LI: What is driving that push for Big Data’s rapid growth?
It is a perfect storm of three major trends that we watched unfold over the last 10 years. First of all, there is just flat out more data in the world than ever before. Data used to be generated on a human scale. HR would hire somebody, and a record would be created. You buy a thing at a store, and a purchase transaction would happen. These days, machines talk to machines much more. Data is getting generated at machine scale. For example, where I live I have a smart meter on my house. It is constantly talking back to the utility. Now you can buy smart appliances. There are smart refrigerators and smart dishwasher machines. So the amount of information streaming around the network is exploding, because there is more and more automation and more sensors. So lots of data is trend one.
LI: What is the second trend pushing big Data?
Trend two — just by magic, we no longer buy computers the way we used to. It used to be when you wanted someplace to put your data you called a microsystems shop, and they would back up their truck with their most expensive server. You would write them a big fat check, and all of your data would go on that thing. The way we build our data centers today is [with] industry standard inexpensive servers that we can incrementally scale out. So instead of buying one big box, we order racks. And when those racks are not big enough to do what we want them to today, we make a phone call to order some more racks. So we are incrementally able to grow our storage and computing investment.
LI: So lots of data and bigger, better storage leads to what final trend?
This was deus ex machina. It was the miraculous arrival of the Hadoop platform. It was able to catch this data and exploit it in a way that was never possible before. Google had this problem (of having lots of data with no place to store it) before anybody else and invented a platform to attack it and then gave it away. So those three things — all just blind luck — happened simultaneously.
LI: What are the biggest challenges facing the goals of Big Data today?

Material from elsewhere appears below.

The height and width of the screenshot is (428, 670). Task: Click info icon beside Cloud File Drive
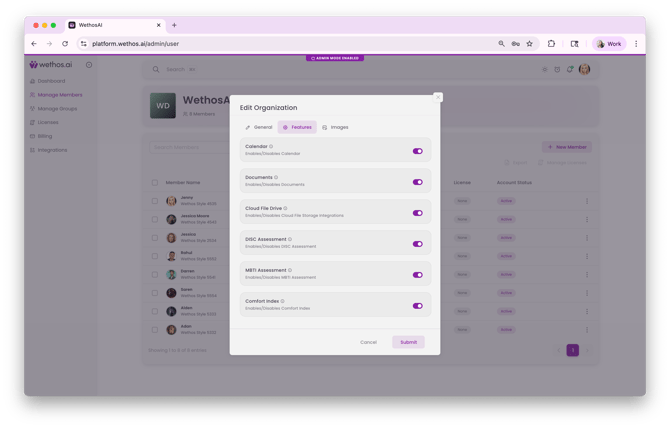[285, 208]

I am an old database guy. The biggest single challenge we face with the adoption of Hadoop today is the quality of the applications and the tools that run on it. If you look at the status of the relational database industry in the mid 1980s, we were in much the same circumstance. There was this new platform that could store data in new ways and surface it to users via new tools. No one knew those tools. No one knew those languages. There were no applications that ran on it. The tools to exploit it were very thin on the ground. We solved that problem over several decades by training a bunch of SQL programmers and making people be DBAs and giving them the skills to do that. Today we are doing those same things in Big Data. But most of all, we solved the problems with software. We are seeing an identical transformation now. That is really what is going to drive adoption.